Problem details: The records below must be retyped exactly.

(Records from a collection)
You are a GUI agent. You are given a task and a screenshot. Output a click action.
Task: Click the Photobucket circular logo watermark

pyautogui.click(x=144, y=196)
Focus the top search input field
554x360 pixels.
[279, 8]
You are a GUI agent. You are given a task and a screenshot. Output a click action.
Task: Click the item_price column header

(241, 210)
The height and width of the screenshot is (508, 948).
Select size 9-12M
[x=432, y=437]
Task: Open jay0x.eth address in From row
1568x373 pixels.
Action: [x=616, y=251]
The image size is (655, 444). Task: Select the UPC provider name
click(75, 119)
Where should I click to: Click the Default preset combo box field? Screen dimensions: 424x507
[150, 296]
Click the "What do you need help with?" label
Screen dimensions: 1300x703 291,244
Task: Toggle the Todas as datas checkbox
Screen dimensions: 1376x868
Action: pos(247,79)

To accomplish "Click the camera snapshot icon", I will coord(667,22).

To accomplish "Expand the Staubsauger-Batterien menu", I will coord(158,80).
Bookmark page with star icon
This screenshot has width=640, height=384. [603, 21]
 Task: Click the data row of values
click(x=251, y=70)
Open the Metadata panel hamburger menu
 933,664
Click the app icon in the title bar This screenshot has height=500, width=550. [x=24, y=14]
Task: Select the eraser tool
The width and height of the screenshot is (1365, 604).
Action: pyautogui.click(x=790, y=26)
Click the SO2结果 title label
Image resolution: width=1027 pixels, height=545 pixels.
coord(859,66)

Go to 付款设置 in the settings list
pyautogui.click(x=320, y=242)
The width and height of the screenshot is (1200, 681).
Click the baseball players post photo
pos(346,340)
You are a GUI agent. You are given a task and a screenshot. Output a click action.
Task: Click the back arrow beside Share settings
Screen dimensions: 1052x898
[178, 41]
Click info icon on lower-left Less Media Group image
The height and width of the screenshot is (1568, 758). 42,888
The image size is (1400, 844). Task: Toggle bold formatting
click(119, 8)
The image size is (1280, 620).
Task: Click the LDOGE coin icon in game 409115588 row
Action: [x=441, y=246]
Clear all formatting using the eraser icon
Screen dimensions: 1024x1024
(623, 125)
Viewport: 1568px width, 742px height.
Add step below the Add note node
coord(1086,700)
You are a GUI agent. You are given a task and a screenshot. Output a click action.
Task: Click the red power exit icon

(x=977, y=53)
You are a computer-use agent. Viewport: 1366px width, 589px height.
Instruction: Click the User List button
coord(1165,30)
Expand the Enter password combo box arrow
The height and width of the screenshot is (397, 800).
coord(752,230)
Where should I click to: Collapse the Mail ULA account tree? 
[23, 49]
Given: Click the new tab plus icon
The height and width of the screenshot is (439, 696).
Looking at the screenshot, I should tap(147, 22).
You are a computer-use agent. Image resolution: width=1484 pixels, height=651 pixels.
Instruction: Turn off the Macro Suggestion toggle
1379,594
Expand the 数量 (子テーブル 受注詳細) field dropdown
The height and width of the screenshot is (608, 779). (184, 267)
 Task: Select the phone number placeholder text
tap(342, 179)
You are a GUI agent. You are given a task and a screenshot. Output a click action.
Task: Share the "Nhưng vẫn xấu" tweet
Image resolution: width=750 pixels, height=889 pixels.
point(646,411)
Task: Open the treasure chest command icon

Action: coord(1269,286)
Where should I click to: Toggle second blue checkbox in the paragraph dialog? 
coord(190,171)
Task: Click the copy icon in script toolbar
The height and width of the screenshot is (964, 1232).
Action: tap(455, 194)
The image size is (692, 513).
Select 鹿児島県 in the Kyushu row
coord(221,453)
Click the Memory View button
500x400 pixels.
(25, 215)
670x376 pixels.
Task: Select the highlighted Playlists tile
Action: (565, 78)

Answer to this problem:
You are a GUI agent. You are given a task and a screenshot. Output a click action.
Task: Click the Photobucket circular logo watermark

pyautogui.click(x=144, y=196)
Focus the top search input field
554x360 pixels.
[279, 8]
You are a GUI agent. You are given a task and a screenshot. Output a click action.
Task: Click the item_price column header

(241, 210)
The height and width of the screenshot is (508, 948).
Select size 9-12M
[x=432, y=437]
Task: Open jay0x.eth address in From row
1568x373 pixels.
Action: [x=616, y=251]
The image size is (655, 444). Task: Select the UPC provider name
click(75, 119)
Where should I click to: Click the Default preset combo box field? Screen dimensions: 424x507
[150, 296]
Click the "What do you need help with?" label
Screen dimensions: 1300x703 291,244
Task: Toggle the Todas as datas checkbox
Screen dimensions: 1376x868
Action: pos(247,79)

To accomplish "Click the camera snapshot icon", I will coord(667,22).

To accomplish "Expand the Staubsauger-Batterien menu", I will coord(158,80).
Bookmark page with star icon
This screenshot has width=640, height=384. [603, 21]
 Task: Click the data row of values
click(x=251, y=70)
Open the Metadata panel hamburger menu
 933,664
Click the app icon in the title bar This screenshot has height=500, width=550. [x=24, y=14]
Task: Select the eraser tool
The width and height of the screenshot is (1365, 604).
Action: pyautogui.click(x=790, y=26)
Click the SO2结果 title label
Image resolution: width=1027 pixels, height=545 pixels.
coord(859,66)

Go to 付款设置 in the settings list
pyautogui.click(x=320, y=242)
The width and height of the screenshot is (1200, 681).
Click the baseball players post photo
pos(346,340)
You are a GUI agent. You are given a task and a screenshot. Output a click action.
Task: Click the back arrow beside Share settings
Screen dimensions: 1052x898
[178, 41]
Click info icon on lower-left Less Media Group image
The height and width of the screenshot is (1568, 758). 42,888
The image size is (1400, 844). Task: Toggle bold formatting
click(119, 8)
The image size is (1280, 620).
Task: Click the LDOGE coin icon in game 409115588 row
Action: [x=441, y=246]
Clear all formatting using the eraser icon
Screen dimensions: 1024x1024
(623, 125)
Viewport: 1568px width, 742px height.
Add step below the Add note node
coord(1086,700)
You are a GUI agent. You are given a task and a screenshot. Output a click action.
Task: Click the red power exit icon

(x=977, y=53)
You are a computer-use agent. Viewport: 1366px width, 589px height.
Instruction: Click the User List button
coord(1165,30)
Expand the Enter password combo box arrow
The height and width of the screenshot is (397, 800).
coord(752,230)
Where should I click to: Collapse the Mail ULA account tree? 
[23, 49]
Given: Click the new tab plus icon
The height and width of the screenshot is (439, 696).
Looking at the screenshot, I should tap(147, 22).
You are a computer-use agent. Image resolution: width=1484 pixels, height=651 pixels.
Instruction: Turn off the Macro Suggestion toggle
1379,594
Expand the 数量 (子テーブル 受注詳細) field dropdown
The height and width of the screenshot is (608, 779). (184, 267)
 Task: Select the phone number placeholder text
tap(342, 179)
You are a GUI agent. You are given a task and a screenshot. Output a click action.
Task: Share the "Nhưng vẫn xấu" tweet
Image resolution: width=750 pixels, height=889 pixels.
point(646,411)
Task: Open the treasure chest command icon

Action: coord(1269,286)
Where should I click to: Toggle second blue checkbox in the paragraph dialog? 
coord(190,171)
Task: Click the copy icon in script toolbar
The height and width of the screenshot is (964, 1232).
Action: tap(455, 194)
The image size is (692, 513).
Select 鹿児島県 in the Kyushu row
coord(221,453)
Click the Memory View button
500x400 pixels.
(25, 215)
670x376 pixels.
Task: Select the highlighted Playlists tile
Action: (565, 78)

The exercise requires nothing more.